§ **Work instructions**: One number is all that is asked for: the number of lines below that hold the string "field".

§ **Collected data entries**:
[Start of section]
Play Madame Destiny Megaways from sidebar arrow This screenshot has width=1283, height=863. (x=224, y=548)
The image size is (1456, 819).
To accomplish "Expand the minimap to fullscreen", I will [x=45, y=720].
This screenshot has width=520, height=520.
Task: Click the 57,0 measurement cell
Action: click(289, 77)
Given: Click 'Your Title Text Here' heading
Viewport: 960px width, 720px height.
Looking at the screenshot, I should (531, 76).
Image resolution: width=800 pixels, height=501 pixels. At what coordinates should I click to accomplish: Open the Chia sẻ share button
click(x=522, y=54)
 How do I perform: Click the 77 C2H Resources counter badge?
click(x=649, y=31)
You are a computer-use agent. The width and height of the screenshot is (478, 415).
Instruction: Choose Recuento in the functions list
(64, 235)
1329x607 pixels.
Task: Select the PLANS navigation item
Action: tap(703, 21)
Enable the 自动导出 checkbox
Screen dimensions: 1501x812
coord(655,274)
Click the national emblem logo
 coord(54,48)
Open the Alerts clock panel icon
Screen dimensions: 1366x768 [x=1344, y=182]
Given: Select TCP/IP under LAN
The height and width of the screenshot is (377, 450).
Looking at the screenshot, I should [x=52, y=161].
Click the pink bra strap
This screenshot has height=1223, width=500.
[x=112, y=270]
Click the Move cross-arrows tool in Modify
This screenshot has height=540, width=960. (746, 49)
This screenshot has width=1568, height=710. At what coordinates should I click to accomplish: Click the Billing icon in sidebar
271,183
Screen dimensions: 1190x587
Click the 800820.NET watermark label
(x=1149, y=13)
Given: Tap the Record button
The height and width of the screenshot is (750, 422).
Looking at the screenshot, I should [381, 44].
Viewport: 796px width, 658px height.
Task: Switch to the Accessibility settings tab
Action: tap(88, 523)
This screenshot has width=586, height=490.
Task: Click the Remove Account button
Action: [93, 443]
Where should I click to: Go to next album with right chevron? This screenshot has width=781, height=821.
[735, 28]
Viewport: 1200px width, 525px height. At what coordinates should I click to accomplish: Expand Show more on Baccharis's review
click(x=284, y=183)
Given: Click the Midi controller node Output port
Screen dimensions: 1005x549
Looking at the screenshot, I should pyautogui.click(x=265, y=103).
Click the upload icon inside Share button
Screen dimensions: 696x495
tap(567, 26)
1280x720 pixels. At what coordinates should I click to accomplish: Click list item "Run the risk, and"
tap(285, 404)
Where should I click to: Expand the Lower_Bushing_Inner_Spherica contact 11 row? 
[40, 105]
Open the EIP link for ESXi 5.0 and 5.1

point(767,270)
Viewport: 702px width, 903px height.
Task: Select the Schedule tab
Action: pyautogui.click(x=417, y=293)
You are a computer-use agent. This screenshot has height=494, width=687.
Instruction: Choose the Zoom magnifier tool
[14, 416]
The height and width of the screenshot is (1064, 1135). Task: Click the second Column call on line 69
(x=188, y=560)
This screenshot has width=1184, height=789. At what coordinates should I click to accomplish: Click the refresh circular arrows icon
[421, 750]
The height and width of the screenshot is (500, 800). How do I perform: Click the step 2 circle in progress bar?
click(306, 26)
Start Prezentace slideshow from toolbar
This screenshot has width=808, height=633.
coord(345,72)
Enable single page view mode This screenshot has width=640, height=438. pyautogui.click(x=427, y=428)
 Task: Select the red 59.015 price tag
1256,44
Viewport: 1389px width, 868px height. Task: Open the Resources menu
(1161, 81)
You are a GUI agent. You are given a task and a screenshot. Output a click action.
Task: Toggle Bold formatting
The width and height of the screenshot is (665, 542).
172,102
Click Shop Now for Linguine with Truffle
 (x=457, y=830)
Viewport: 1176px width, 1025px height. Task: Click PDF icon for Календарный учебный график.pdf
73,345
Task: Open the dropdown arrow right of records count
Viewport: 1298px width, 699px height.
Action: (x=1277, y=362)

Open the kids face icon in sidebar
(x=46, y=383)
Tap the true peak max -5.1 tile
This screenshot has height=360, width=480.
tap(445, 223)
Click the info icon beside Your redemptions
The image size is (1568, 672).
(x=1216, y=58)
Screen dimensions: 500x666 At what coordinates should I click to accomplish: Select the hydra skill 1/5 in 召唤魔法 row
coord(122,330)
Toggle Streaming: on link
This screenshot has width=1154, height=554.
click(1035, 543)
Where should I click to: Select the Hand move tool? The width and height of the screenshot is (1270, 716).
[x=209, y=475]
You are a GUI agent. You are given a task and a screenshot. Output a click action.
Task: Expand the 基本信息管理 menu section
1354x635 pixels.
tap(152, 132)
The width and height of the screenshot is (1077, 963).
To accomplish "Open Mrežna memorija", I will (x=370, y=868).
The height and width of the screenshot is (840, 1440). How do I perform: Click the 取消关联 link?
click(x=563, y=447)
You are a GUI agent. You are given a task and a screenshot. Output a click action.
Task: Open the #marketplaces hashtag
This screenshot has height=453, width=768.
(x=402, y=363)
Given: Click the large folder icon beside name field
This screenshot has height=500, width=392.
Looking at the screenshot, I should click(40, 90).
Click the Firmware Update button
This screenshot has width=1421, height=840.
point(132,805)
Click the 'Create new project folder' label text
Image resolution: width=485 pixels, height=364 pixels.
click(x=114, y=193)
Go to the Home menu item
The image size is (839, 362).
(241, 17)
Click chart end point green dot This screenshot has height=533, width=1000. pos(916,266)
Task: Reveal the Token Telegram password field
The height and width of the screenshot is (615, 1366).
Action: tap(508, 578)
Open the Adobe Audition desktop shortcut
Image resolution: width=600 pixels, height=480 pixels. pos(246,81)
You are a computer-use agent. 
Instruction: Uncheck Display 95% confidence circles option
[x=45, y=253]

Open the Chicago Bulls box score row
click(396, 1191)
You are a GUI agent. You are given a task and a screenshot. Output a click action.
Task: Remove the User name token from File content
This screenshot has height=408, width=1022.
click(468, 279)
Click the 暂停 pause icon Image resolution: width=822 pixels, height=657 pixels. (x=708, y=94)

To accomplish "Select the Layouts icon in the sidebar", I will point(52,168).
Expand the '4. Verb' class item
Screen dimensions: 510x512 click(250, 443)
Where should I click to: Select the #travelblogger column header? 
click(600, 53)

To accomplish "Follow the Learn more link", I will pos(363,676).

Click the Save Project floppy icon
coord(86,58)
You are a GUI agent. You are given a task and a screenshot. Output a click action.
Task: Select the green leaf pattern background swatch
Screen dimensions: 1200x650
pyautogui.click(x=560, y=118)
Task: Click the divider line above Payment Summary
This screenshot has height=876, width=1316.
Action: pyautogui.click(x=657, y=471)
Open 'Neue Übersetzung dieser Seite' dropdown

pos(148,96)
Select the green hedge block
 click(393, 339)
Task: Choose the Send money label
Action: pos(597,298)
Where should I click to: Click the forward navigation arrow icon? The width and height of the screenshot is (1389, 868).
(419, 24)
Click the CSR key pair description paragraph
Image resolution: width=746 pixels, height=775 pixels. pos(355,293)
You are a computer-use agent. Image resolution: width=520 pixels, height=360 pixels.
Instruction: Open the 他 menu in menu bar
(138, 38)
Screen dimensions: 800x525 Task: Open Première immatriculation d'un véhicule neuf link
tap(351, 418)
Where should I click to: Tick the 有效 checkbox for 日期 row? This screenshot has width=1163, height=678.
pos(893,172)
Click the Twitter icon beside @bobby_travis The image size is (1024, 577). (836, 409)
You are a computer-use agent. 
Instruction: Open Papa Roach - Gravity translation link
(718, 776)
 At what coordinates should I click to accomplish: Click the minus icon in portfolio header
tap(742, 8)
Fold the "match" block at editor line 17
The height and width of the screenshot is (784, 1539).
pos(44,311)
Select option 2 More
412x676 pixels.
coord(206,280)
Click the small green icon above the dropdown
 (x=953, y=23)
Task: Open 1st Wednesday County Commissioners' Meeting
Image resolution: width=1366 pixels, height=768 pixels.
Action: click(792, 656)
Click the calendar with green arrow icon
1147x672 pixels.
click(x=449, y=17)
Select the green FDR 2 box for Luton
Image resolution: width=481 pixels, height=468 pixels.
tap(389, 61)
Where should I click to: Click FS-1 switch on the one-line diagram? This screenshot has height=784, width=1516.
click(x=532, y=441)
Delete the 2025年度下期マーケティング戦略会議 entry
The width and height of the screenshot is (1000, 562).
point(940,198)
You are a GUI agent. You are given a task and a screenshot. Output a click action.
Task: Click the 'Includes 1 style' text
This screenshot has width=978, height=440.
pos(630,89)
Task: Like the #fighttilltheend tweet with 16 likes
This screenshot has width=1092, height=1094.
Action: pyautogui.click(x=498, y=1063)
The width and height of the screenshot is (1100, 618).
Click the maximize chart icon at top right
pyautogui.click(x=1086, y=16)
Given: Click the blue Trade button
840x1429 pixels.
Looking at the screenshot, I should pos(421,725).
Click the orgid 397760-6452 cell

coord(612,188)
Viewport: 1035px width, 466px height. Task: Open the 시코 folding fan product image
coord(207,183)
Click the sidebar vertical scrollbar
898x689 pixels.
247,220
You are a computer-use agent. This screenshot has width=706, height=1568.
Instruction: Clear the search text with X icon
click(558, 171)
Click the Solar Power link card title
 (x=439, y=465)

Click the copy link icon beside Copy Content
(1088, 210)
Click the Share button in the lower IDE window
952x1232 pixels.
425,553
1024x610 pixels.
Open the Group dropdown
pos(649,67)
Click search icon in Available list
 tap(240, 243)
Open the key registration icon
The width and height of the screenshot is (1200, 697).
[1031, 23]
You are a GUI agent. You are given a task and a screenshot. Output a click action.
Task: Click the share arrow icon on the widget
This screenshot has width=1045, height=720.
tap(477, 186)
[End of section]
§ **Response**: 2